§ DOCUMENT PASSAGE:

***

26 Days from Cairo to Khartoum: Day 23- 26: Karima, Meroë & Khartoum
Day 23 November 13 Sunday: Karima
I got up at 6am as our group had to serve breakfast by 7am. Jason was already in the kitchen when I arrived at 6:30am. He had the kettle on and we put cereal, oranges, bananas and pineapples, milk, coffee, tea, yogurt, bread etc on the table in the courtyard. I was charged with the task of frying 30 eyes. It took much longer than I thought. I was relieved when the breakfast was over. Everyone gave us a hand in washing and packing. By 8am, we were ready to depart. We had a brief photo-stop at the Meroite pyramids. The golden sun rays lit up the Nubian pyramids with Gebel Barkal as the backdrop. Spiritual and atmospheric!
The second stop was el Kurru, one of the royal cemeteries used by the Nubian royal family excavated by George Reisner (1867-1942), a renowned American archaeologist. Pyramid building here began with the 25th Dynasty King Piye. Most of the pyramids date to early part of the Kushite period, from Alara of Nubia (795-752 BC) to King Nastasen (335-315 BC). We visited the tomb of Tantamani, a Pharaoh both of Egypt and the Kingdom of Kush at the height of his reign. He was pushed out of Upper Egypt by the Assyrian in 656 BC and died in 653 BC. Entering through a tunnel, we reached two chambers which were covered with well-preserved painting of Orisir and blue stars. They look similar to Egyptian wall paintings but more rustic. We also saw a small temple under excavation nearby. The ruin though small looks impressive with over 20 columns.
Our third stop was at an impressive petrified forest not far from el Kurru. It’s the largest one I have ever seen, spreading some 4km long. Some of the trees are gigantic.

***

§ DATA:
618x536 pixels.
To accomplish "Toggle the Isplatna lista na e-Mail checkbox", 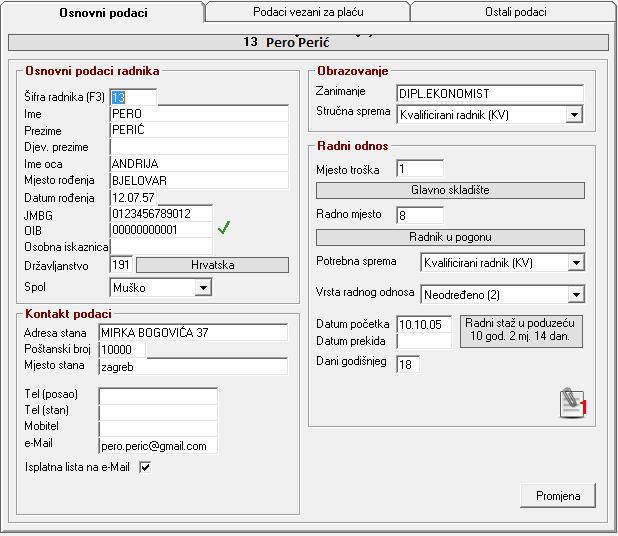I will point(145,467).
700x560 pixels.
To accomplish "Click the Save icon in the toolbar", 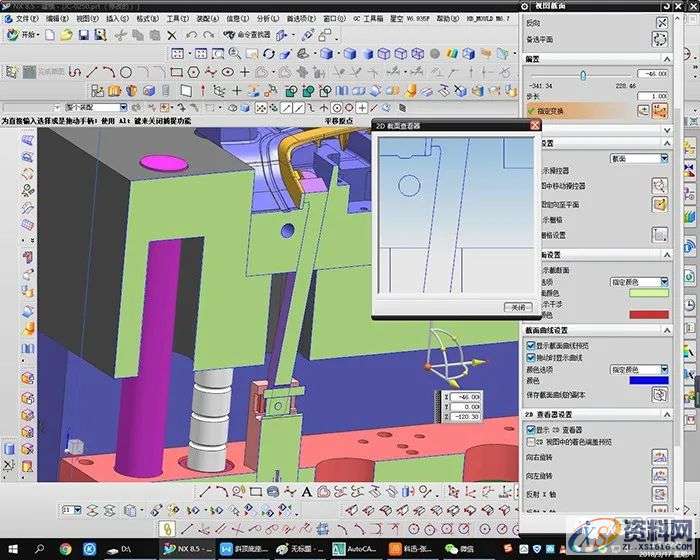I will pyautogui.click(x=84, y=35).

***

§ WHAT THE EXERCISE ASKS:
Please copy out the Karima travel diary above word for word, from its title through the last sentence.

§ WRITTEN REPLY:
26 Days from Cairo to Khartoum: Day 23- 26: Karima, Meroë & Khartoum
Day 23 November 13 Sunday: Karima
I got up at 6am as our group had to serve breakfast by 7am. Jason was already in the kitchen when I arrived at 6:30am. He had the kettle on and we put cereal, oranges, bananas and pineapples, milk, coffee, tea, yogurt, bread etc on the table in the courtyard. I was charged with the task of frying 30 eyes. It took much longer than I thought. I was relieved when the breakfast was over. Everyone gave us a hand in washing and packing. By 8am, we were ready to depart. We had a brief photo-stop at the Meroite pyramids. The golden sun rays lit up the Nubian pyramids with Gebel Barkal as the backdrop. Spiritual and atmospheric!
The second stop was el Kurru, one of the royal cemeteries used by the Nubian royal family excavated by George Reisner (1867-1942), a renowned American archaeologist. Pyramid building here began with the 25th Dynasty King Piye. Most of the pyramids date to early part of the Kushite period, from Alara of Nubia (795-752 BC) to King Nastasen (335-315 BC). We visited the tomb of Tantamani, a Pharaoh both of Egypt and the Kingdom of Kush at the height of his reign. He was pushed out of Upper Egypt by the Assyrian in 656 BC and died in 653 BC. Entering through a tunnel, we reached two chambers which were covered with well-preserved painting of Orisir and blue stars. They look similar to Egyptian wall paintings but more rustic. We also saw a small temple under excavation nearby. The ruin though small looks impressive with over 20 columns.
Our third stop was at an impressive petrified forest not far from el Kurru. It’s the largest one I have ever seen, spreading some 4km long. Some of the trees are gigantic.